### Task directions
Isolate every line in the data with the string "will" and copy it.

### Entries supplied
___

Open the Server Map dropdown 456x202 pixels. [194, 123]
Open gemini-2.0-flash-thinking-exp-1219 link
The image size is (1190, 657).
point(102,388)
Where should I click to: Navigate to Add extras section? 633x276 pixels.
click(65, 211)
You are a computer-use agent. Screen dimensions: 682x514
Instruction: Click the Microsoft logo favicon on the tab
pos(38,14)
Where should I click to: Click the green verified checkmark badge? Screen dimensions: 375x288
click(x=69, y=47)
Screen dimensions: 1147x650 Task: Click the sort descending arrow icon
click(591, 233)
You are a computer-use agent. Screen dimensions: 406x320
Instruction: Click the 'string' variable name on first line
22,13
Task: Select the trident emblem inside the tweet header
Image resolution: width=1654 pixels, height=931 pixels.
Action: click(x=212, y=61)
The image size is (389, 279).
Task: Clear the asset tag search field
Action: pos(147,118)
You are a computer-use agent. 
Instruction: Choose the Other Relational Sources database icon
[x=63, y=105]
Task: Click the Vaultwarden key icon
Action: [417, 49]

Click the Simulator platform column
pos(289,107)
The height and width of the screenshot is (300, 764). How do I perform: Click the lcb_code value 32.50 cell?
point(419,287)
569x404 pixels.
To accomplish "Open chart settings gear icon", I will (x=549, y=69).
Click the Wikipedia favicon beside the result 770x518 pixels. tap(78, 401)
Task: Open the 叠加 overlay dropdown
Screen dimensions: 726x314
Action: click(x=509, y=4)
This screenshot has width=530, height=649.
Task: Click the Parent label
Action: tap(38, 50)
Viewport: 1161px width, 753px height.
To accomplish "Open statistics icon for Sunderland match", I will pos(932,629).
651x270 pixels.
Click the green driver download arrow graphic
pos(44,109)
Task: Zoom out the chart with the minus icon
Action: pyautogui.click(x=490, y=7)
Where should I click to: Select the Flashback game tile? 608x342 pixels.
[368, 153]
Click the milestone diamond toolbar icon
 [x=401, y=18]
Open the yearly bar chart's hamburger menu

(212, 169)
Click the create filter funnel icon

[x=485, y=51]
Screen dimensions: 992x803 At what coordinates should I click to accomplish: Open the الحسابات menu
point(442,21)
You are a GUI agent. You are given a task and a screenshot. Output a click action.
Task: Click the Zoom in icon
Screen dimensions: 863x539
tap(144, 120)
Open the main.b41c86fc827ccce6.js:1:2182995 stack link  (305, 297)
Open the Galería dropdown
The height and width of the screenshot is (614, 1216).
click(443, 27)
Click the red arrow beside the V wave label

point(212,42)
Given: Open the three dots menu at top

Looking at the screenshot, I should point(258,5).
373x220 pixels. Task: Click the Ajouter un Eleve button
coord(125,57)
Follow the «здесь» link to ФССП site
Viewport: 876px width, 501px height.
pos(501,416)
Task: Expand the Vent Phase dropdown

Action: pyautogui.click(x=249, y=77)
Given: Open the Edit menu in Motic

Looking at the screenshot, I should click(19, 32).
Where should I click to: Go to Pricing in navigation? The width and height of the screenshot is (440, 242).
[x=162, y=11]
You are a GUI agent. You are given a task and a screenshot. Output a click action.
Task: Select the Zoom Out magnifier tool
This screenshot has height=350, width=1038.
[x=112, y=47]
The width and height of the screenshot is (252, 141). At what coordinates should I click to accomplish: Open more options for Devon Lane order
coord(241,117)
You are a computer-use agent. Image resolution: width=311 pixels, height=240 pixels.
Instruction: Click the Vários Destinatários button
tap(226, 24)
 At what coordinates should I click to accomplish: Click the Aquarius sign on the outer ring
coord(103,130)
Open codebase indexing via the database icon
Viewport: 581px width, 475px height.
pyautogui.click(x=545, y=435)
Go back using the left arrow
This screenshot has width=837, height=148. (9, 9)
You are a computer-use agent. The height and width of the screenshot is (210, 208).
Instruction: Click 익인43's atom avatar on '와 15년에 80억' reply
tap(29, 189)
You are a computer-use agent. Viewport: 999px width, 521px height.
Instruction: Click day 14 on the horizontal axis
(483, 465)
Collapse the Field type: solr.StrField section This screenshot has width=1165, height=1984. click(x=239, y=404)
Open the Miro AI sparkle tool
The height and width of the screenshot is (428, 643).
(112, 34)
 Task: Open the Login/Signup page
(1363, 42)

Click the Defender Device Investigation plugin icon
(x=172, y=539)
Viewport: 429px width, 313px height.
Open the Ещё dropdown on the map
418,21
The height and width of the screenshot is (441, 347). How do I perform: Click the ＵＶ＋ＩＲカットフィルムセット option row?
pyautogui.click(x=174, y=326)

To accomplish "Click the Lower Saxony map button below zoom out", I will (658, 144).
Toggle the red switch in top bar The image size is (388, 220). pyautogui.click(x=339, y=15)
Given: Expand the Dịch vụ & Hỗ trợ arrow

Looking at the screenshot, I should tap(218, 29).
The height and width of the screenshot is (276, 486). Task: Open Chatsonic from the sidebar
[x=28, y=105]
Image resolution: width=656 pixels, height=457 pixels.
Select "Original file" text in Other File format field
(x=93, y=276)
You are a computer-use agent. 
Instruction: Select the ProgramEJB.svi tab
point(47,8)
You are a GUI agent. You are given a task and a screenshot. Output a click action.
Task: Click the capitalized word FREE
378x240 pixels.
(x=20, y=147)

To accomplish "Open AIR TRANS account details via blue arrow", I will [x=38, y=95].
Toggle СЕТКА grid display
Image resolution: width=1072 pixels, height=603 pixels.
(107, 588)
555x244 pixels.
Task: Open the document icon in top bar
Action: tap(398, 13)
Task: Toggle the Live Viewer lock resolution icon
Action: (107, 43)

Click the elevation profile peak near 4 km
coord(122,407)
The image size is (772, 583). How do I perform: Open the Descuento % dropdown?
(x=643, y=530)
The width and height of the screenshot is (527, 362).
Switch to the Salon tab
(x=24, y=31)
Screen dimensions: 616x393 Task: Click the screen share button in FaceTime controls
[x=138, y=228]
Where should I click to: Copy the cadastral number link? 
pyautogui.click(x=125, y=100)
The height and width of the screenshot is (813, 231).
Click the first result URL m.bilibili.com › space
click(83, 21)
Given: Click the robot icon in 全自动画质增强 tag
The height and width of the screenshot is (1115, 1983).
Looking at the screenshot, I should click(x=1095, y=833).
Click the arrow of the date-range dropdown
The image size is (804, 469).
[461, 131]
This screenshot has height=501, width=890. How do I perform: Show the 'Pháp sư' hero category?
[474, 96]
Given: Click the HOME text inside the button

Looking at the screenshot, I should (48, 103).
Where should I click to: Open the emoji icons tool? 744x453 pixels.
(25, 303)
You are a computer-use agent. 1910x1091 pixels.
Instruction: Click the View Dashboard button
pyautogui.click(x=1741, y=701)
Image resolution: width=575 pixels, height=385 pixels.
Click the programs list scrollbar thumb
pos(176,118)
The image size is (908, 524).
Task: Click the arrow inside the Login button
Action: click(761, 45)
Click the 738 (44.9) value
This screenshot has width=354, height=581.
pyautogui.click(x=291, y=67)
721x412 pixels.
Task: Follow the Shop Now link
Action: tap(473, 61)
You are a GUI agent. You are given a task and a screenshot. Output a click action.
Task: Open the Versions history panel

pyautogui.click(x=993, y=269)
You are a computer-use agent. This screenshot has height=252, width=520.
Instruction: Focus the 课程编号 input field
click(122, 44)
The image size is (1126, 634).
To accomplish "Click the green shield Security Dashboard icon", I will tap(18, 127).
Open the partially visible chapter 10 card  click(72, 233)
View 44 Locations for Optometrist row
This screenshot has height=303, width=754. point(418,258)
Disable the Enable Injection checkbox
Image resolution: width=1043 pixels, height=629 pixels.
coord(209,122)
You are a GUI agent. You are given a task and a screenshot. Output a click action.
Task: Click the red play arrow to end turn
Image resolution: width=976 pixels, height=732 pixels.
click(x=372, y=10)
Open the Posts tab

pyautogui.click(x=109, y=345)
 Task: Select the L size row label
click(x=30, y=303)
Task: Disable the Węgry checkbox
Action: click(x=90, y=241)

___

### Answer
To accomplish "Open chart settings gear icon", I will (x=549, y=69).
To accomplish "Open statistics icon for Sunderland match", I will pos(932,629).
To accomplish "Click the Lower Saxony map button below zoom out", I will (658, 144).
To accomplish "Open AIR TRANS account details via blue arrow", I will [x=38, y=95].
To accomplish "Click the green shield Security Dashboard icon", I will tap(18, 127).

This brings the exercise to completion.